▶ _APPLY WHAT YOU READ_
a) Say whether each statement agrees with the symbolic data analysis passage, answering yes or no and quoting the deciding words of the text. (i) In SDA the number of intervals is preferably kept small, around 5. (ii) Entropy in each cell is to be maximized. (iii) After an EM mixture decomposition, the joints associated to each class are described by their marginals.
b) Rewrite the symbolic data analysis passage starting at "In SDA, in order" and ending at "can be applied.", swapping "interquartile intervals" for "quantile intervals".
c) In the symbolic data analysis passage, how can a discrimination degree be calculated?

When instead of a fuzzy partition \( \left( {P_{1} , \ldots ,P_{K} } \right) \) as the one given by EM we have an exact partition denoted \( \left( {P_{1}^{'} , \ldots ,P_{K}^{'} } \right) \) as the one induced by \( P_{K}^{'} = \left\{ {x_{i} /f\left( {x_{i} ,a_{k} } \right) \ge f\left( {x_{n} ,a_{k} } \right)} \right\} \) or directly by DC, we can build in the same way an histogram or a bar chart by setting:\( t_{k} \left( {x_{i} } \right) = 1 \), for any \( k = \left( {1, \ldots ,K} \right) \) and \( i = \left( {1, \ldots ,N} \right) \).

In SDA, in order to increase the explanatory power of the obtained symbolic data table, first the chosen number of intervals \( I_{v} \) is preferably chosen not numerous (about 5, but it can be increased if needed), second the size and position of these intervals can be obtained in an optimal way in order to maximize the distance between the symbolic description of the classes (see [16]). After an EM mixture decomposition, the joints fi associated to each class Ci are described by their marginal fij. These marginal are then described by several kinds of symbolic data as histograms or interquartile intervals or any kind of property, mean, mean square, percentiles, correlation between some characteristic variables and the like. More generally, from any clustering method we obtain a symbolic data table on which SDA can be applied.

3 Explanatory Power of Classes or Clusters from Their Associated Symbolic Data Table

Our aim in SDA is to get a meaningful symbolic data table maximizing the discrimination power of the symbolic data associated to each variable for each class. A discrimination degree can be calculated by a normalized sum (to be maximized) of the dissimilarity two by two between the symbolic descriptions. Such kind of dissimilarities can be found in [3, 7, 8, 15]. In case of histogram value variables an example of discriminating tool is given in [DID 2013] by optimizing the lenght of the histograms intervals. There are at least three ways: distances between rows in each column, to be maximized, entropy in each cell to be minimized, correlations between columns to be maximized. More details are given in [9].

▶ _RECORDS SHOWN_
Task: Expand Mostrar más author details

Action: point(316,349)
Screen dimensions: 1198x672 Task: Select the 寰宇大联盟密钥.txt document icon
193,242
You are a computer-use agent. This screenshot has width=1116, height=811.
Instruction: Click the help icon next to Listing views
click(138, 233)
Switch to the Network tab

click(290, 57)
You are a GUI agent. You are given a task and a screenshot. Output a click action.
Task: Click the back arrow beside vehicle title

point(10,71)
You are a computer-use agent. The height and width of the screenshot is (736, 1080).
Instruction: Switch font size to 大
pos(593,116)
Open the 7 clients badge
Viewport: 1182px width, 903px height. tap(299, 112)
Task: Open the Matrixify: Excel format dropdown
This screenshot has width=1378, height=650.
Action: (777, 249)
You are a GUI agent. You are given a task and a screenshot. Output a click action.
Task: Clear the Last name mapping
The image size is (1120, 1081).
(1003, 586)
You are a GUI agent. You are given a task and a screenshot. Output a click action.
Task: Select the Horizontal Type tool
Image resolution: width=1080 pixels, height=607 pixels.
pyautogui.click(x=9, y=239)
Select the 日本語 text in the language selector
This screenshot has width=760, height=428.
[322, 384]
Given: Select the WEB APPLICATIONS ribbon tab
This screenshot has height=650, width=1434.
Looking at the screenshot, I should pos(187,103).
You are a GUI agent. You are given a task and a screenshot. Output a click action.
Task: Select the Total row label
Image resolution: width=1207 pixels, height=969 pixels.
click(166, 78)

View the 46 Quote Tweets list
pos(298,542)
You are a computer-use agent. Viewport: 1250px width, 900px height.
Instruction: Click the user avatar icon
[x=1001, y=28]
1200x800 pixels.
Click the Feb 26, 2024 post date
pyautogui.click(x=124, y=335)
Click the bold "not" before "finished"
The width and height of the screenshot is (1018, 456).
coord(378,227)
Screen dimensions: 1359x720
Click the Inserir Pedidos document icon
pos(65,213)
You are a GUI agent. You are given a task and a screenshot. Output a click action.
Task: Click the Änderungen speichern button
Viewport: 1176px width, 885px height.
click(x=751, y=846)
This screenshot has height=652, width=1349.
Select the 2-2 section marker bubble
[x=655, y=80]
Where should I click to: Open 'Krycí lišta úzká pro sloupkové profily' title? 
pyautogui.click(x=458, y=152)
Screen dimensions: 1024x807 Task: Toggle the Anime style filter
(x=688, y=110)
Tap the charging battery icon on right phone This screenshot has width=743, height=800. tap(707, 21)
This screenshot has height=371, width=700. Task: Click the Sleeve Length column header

▶ _SOLUTIONS IN ORDER_
a)
(i) Yes: "the chosen number of intervals \( I_{v} \) is preferably chosen not numerous (about 5, but it can be increased if needed)"
(ii) No: "entropy in each cell to be minimized"
(iii) Yes: "the joints fi associated to each class Ci are described by their marginal fij"

b)
In SDA, in order to increase the explanatory power of the obtained symbolic data table, first the chosen number of intervals \( I_{v} \) is preferably chosen not numerous (about 5, but it can be increased if needed), second the size and position of these intervals can be obtained in an optimal way in order to maximize the distance between the symbolic description of the classes (see [16]). After an EM mixture decomposition, the joints fi associated to each class Ci are described by their marginal fij. These marginal are then described by several kinds of symbolic data as histograms or quantile intervals or any kind of property, mean, mean square, percentiles, correlation between some characteristic variables and the like. More generally, from any clustering method we obtain a symbolic data table on which SDA can be applied.

c) By a normalized sum (to be maximized) of the dissimilarity two by two between the symbolic descriptions.